I came out several times, all times with different queer identities. The first time I came out was during my senior year in high school. And that sure wasn’t easy because not all my teachers used my name and pronouns.
Some did, and a lot didn’t. After I withdrew from college, I changed my name and pronouns. The most difficult part about coming out so many times with different identities, pronouns and names is that I lost a lot of friends and family during my journey.
I went from identifying as a monogamous and bisexual transgender male to a gender non-conforming non-monogamous pansexual demisexual person.
Now, my pronouns are xe/xem/xyrs at age 21 but when I first came out at 17, my pronouns were he/him/his.
How did I realize? Well, in first grade I concluded that there was something really f***ed up happening to me.
I was on my parents’ computer googling different body types and asking my friends about how they felt about their bodies while in them.
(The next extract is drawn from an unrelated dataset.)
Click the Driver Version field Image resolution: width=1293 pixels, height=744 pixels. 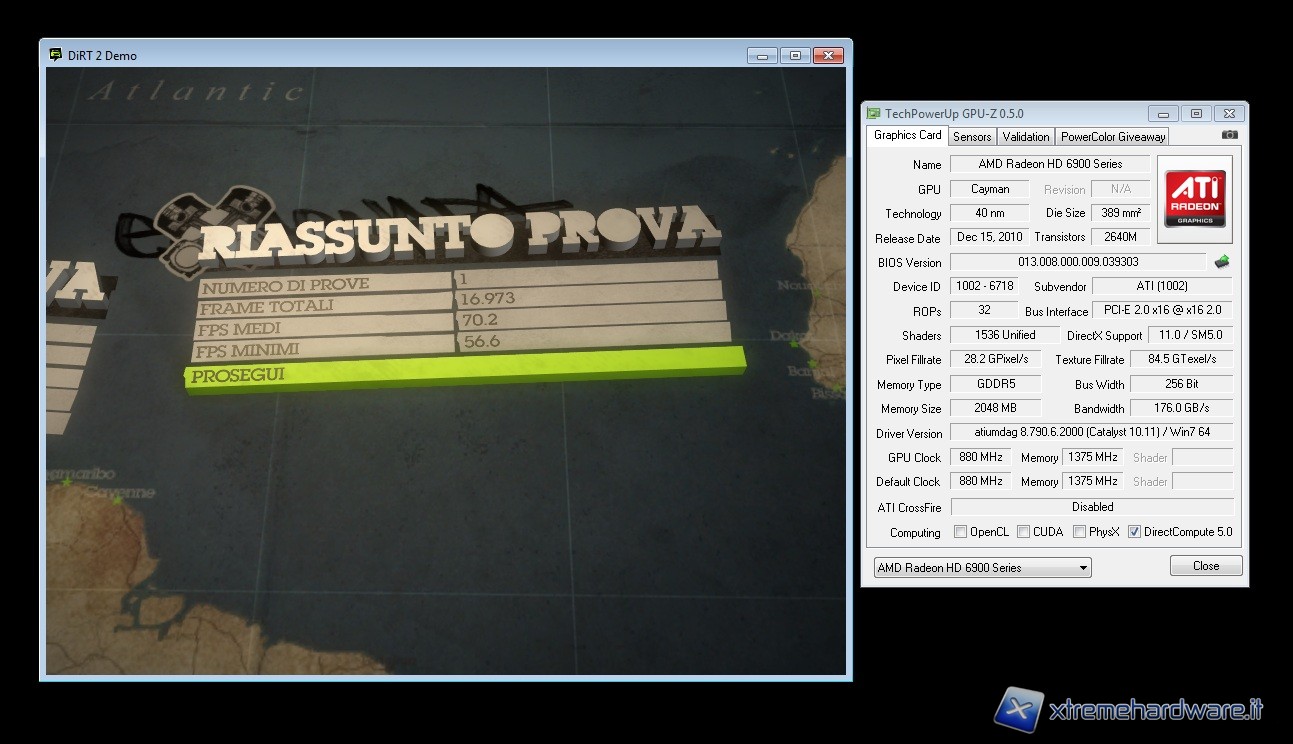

Maybe you can imagine the looks I got from others, including my family, especially when I was super curious about bodies.
At the time, I didn’t know I was experiencing gender and body dysphoria. When I got to college, I learned about what dysphoria was and realized that exactly was what I was experiencing in first grade.
I’ve lost countless of friends, lost a job over my pronouns (among other reasons), lost respect from some of my family members. I get treated like each name change and identity. And, pronoun change is a phase in my life, instead of me, on my path of self-discovery.
I believe that coming out now is just as difficult as it was years ago. This is because each person’s experience is unique to them regardless of same-sex marriage legalization.